從程式中學習UKF-SLAM(一)
然間從GitHub上發現一個小專案,做的是一個基於UKF的狀態估計,使用C++版本的mathplot做顯示,編譯之後卻發現顯示一直有問題,於是萌生了一個想法:能不能把它移植到ROS中?然後就有了接下來的學習過程,以此記錄。如有問題,歡迎提出。
這是需要複寫的程式碼:在GitHub上(project的核心程式碼是來自原始碼的,如有侵權,請聯絡我更改,謝謝。)
原始碼最終實現的效果如下:
複寫完成的程式碼請看最後一篇部落格。
在ROS中實現的效果如下:百度網盤視訊或者YouTube視訊
一、前提說明
首先解釋一下,路標資料,里程計資料,鐳射資料各自的組成部分,以及project涉及的運動模型。
1.landmark路標
在程式中(在ukf_console.h的51行),用一個vector表示:
std::vector<Eigen::Vector3f> Landmarks;
各表示點的id號,點的x座標以及y座標。此處說明路標具有id標識的,也就決定了後續過程中資料關聯的方式。
在param/world_data.txt中,寫明瞭各個landmark的詳細資訊:
1 2 1
2 0 4
3 2 7
4 9 2
5 10 5
6 9 8
7 5 5
8 5 3
9 5 9
在程式中直接用C++的檔案讀取方法,將landmark資訊讀入vector陣列中:
bool ukf_console::getLandmarks(const std::string& path) { std::ifstream in_file(path, std::ifstream::in); if (!in_file.is_open()) { std::cerr << "Cannot open input file: " << (path) << std::endl; exit(EXIT_FAILURE); } std::string line; while(std::getline(in_file, line)) { std::istringstream ss(line); Eigen::Vector3f mp; ss>>mp(0); ss>>mp(1); ss>>mp(2); Landmarks.push_back(mp); if (Debug) std::cout << (Landmarks.back())(0) << ": " << (Landmarks.back())(1) << ": " << (Landmarks.back())(2) << std::endl; } if (in_file.is_open()) in_file.close(); }
2.觀測資訊
這裡的觀測資訊包括里程計資訊和鐳射資訊,在tool.h中定義了一組觀測資訊的格式:
struct Record {
Eigen::Vector3f odom; //里程計資料: 起點夾角, 行走距離, 終點夾角
std::vector<Eigen::Vector3f> radar; //鐳射資料:路標id號, 射線距離, 射線角度
};
在實際project中,會有多組觀測資訊,所以這裡用一個vector提前儲存了所有資料:
std::vector<Record> Measurements;
首先解釋一下里程計資料的格式,其中的起點夾角和終點夾角是指和,行走距離應該是直線距離。(可能這裡的角度關係還是有點理解不對,,,)

元素與文字位置資料:
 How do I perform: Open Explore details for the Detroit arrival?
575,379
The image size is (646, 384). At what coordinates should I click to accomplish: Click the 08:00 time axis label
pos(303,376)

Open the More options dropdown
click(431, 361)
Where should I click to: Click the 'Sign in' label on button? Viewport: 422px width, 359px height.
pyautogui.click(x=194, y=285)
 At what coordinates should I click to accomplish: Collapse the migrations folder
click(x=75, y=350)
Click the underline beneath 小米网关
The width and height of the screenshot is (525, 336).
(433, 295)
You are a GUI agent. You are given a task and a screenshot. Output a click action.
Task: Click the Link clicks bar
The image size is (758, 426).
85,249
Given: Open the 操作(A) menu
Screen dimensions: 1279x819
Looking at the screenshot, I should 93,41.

◆ 任務說明
1 – 請將這篇UKF-SLAM文章中以「然間從GitHub上發現」開頭的段落改寫得更為精簡,並保留其主要事實。
2 – 請續寫這篇UKF-SLAM文章,從最後一句之後接著寫下去。

◆ 各題解答
1 – 作者在GitHub上發現一個基於UKF的狀態估計小專案,該專案以C++版本的mathplot顯示結果。但編譯後顯示一直有問題,作者因而萌生將其移植到ROS中的想法,並記錄此學習過程,歡迎讀者提出問題。

2 –
鐳射資料主要是關於landmark的觀測資訊,這裡出了觀測距離ranges和觀測角度,還有路標的特殊id代號。鐳射觀測原理如下
實際的觀測資料由param/sensor_data.txt檔案讀入,某一項資料格式如下:
ODOMETRY 0.100692392654 0.100072845247 0.000171392857486
SENSOR 1 1.89645381418 0.374031885671
SENSOR 2 3.85367751107 1.51951017943
同樣,用C++的檔案讀取方法將資訊讀入vector中:
bool ukf_console::getMeasurements(const std::string& path)
{
std::ifstream in_file(path, std::ifstream::in);
if (!in_file.is_open()) {
std::cerr << "Cannot open input file: " << path << std::endl;
exit(EXIT_FAILURE);
}
std::string line;
Record record;
int index = 0;
while(getline(in_file, line))
{
std::string sensor_type;
std::istringstream ss(line);
ss >> sensor_type;
//measurement type r1 t r2
if (sensor_type.compare("ODOMETRY") == 0)
{//end the first record;
if (record.radar.size() != 0)
{
Measurements.push_back(record);
record.radar.clear();
if (Debug && index < 50)
std::cout << index << "-----------" << std::endl;
index++;
}
auto& odo = record.odom;
ss >> odo(0);
ss >> odo(1);
ss >> odo(2);
if (Debug && index < 50)
std::cout << (record.odom)(0) << ": " << (record.odom)(1) << ": " << (record.odom)(2) << std::endl;
} else if (sensor_type.compare("SENSOR") == 0)
{
auto& radars = record.radar;
Eigen::Vector3f radarR;
ss >> radarR(0);
ss >> radarR(1);
ss >> radarR(2);
radars.push_back(radarR);
if (Debug && index < 50)
std::cout << (radars.back())(0) << ": " << (radars.back())(1) << ": " << (radars.back())(2) << std::endl;
}
}
if (record.radar.size() != 0)
Measurements.push_back(record);
if (in_file.is_open())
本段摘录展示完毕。